**Text section**:

—————

Systemic inflammation is a major component of the post-resuscitation syndrome. In a double-blinded placebo-controlled trial aiming to determine the efficacy of interleukin-6 (IL-6) inhibition to reduce systemic inflammation post-OHCA, 80 patients were randomized to an infusion of tocilizumab vs. placebo in addition to standard care.[32] The primary endpoint was C-reactive protein reduction from baseline, and secondary endpoints included markers of inflammation, and myocardial and brain injury. Here tocilizumab resulted in a significant reduction in inflammatory markers and myocardial injury. Whether this will translate into improved outcomes remains to be evaluated.

—————

**Entries provided**:

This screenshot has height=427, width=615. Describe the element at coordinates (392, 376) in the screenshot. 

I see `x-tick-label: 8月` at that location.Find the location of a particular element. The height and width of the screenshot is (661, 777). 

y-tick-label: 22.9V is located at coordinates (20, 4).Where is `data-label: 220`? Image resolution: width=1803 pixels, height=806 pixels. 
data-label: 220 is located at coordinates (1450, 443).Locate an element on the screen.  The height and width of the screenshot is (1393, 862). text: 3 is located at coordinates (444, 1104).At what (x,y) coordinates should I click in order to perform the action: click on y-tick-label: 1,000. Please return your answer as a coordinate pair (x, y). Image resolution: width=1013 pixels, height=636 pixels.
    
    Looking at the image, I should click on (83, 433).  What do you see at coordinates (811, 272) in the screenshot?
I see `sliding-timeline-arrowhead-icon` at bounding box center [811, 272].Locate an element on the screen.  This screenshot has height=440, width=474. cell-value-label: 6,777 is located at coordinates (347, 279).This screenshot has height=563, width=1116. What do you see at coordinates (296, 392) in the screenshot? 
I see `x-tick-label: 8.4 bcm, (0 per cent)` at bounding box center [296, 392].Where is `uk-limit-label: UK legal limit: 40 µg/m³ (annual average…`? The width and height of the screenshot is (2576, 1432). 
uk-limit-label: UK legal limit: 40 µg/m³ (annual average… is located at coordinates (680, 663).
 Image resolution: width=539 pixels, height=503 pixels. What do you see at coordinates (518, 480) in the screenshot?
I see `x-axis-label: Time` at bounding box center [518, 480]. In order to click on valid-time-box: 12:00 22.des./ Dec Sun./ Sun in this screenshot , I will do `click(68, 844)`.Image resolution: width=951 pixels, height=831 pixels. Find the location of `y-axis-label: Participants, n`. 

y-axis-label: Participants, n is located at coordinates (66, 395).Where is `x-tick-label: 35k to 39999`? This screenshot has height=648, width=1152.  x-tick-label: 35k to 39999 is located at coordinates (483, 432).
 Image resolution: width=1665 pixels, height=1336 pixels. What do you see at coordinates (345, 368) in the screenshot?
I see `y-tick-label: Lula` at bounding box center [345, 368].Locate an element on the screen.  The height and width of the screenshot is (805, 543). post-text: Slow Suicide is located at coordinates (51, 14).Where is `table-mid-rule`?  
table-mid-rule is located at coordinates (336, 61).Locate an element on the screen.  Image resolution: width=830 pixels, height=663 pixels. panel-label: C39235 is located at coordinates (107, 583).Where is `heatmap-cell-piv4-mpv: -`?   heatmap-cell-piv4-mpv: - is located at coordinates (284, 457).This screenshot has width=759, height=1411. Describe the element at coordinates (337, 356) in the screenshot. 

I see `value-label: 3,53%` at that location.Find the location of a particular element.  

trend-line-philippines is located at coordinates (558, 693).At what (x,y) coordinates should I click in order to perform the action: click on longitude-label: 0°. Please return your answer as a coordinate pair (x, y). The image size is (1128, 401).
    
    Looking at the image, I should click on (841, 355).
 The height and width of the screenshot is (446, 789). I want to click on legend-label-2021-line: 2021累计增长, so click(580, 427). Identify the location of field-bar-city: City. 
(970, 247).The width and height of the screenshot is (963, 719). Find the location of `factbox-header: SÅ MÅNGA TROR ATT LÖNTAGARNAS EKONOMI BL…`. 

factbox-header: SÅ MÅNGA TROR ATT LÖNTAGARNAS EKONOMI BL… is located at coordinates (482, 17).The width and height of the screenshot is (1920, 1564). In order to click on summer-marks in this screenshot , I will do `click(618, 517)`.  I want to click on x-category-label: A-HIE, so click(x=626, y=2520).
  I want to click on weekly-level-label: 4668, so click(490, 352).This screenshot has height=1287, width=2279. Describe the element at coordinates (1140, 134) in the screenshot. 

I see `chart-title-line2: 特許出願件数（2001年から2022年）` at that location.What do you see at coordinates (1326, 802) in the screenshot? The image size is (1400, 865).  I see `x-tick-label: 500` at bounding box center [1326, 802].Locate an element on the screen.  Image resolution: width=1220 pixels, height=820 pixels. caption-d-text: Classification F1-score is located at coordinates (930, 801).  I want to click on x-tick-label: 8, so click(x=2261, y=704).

—————

**Work order**:
Pull from the passage on IL-6 inhibition after OHCA the stretch from "Systemic inflammation is" through "to be evaluated.", word for word.

**Task result**:
Systemic inflammation is a major component of the post-resuscitation syndrome. In a double-blinded placebo-controlled trial aiming to determine the efficacy of interleukin-6 (IL-6) inhibition to reduce systemic inflammation post-OHCA, 80 patients were randomized to an infusion of tocilizumab vs. placebo in addition to standard care.[32] The primary endpoint was C-reactive protein reduction from baseline, and secondary endpoints included markers of inflammation, and myocardial and brain injury. Here tocilizumab resulted in a significant reduction in inflammatory markers and myocardial injury. Whether this will translate into improved outcomes remains to be evaluated.